Visto dalla maggioranza, l’appello sembra rivolto in particolare alle donne di Fratelli d’Italia, partito guidato dalla deputata (e leader della coalizione) Giorgia Meloni. E certifica, con una nuova motivazione di merito, ancora una volta il «no» di FI e Lega. Di converso, dall’opposizione, l’invito mette così il Pd di Elly Schlein in prima fila (con quelli di Calenda, Fratoianni e Bonelli), ma senza l’adesione di M5s e Italia Viva. Perché «no»? Si legge nel documento: «Nel Parlamento eletto con una legge che non prevede le preferenze, le donne sono il 34% degli eletti. Se si guardano le elezioni dei Consigli regionali, che sono la struttura più comparabile alle elezioni politiche e dove si vota invece con le preferenze, le consigliere restano ferme a circa un quarto degli eletti».
L’appello dice che «il voto di preferenza tende a penalizzare la rappresentanza femminile». In quanto premiano soprattutto la «forza delle reti personali, la disponibilità di risorse economiche, la notorietà costruita nel tempo». Condizioni che, sostengono le deputate, vedono troppo spesso le donne «partire da una posizione di svantaggio, o dipendere da reti di potere costruite da altri».
Così irrompe la questione di genere nella legge elettorale. Con questo invito che dovrebbe aprire un fronte inedito e trasversale affinché «le nuove regole favoriscano l’elezione di più donne», argomento mai utilizzato finora nei tavoli del centrodestra da Matteo Salvini e Antonio Tajani, ma neanche nei «contatti sotterranei» di queste settimane fra opposizione e maggioranza.
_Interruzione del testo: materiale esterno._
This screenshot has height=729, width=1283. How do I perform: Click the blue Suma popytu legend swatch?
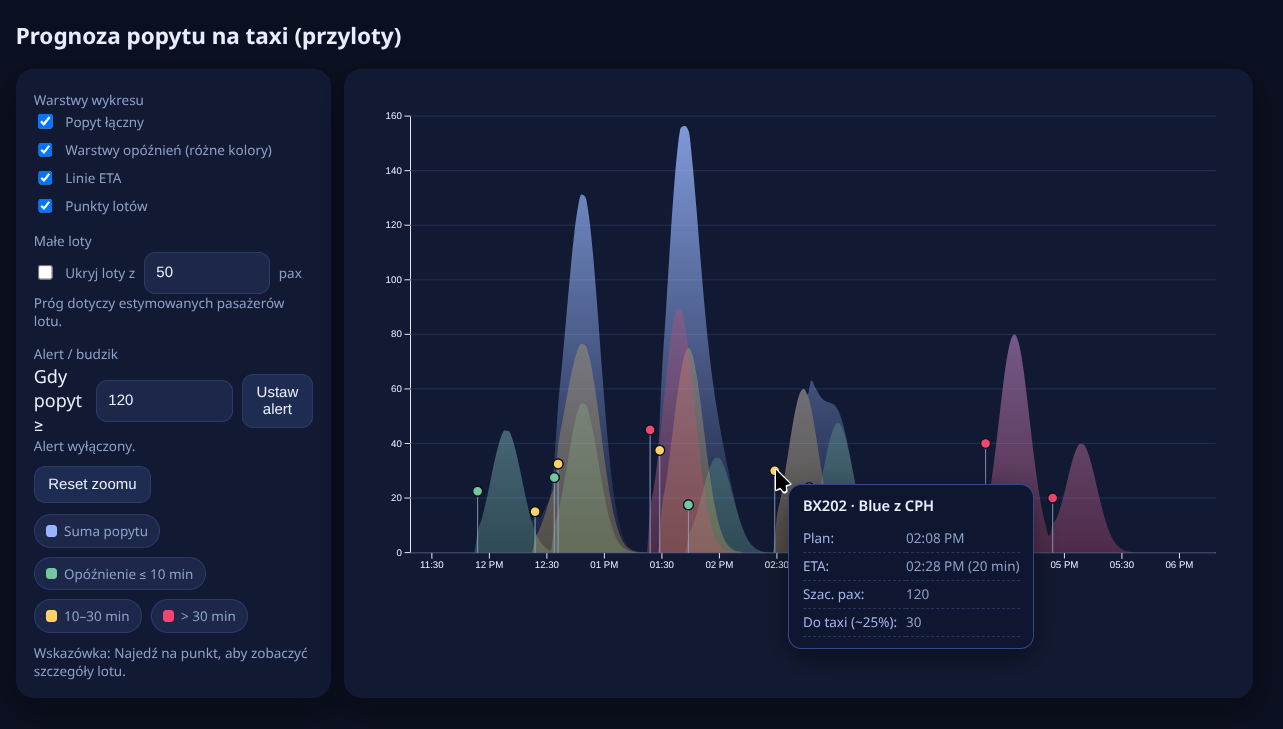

Da qui l’invito alle colleghe «a riflettere» per fare massa critica, e blocco, su questo tema. «Nel tempo, le parlamentari hanno dimostrato in modo trasversale la capacità di costruire convergenze su battaglie fondamentali». Gli esempi citati: il contrasto al divario salariale, le politiche per la natalità e la demografia, il rafforzamento degli strumenti di prevenzione e il contrasto alla violenza contro le donne.
Questo lavoro comune ha prodotto «risultati concreti e un avanzamento della qualità del dibattito pubblico: non possiamo arretrare», si legge nell’appello.
L’esame della legge elettorale è slittato al 14 luglio quando approderà in Aula, alla Camera. In teoria FdI dovrebbe presentare un emendamento per l’introduzione delle preferenze. «Votiamo no in maniera solidale e compatta, facciamolo per noi stesse. Le Madri Costituenti, elette 21 su 556, non si sono battute perché solo alcune donne riuscissero a entrare nelle istituzioni, ma perché quelle istituzioni fossero rappresentate in pari misura dalle donne e dagli uomini. Quello stesso compito, ancora aperto, spetta oggi a noi».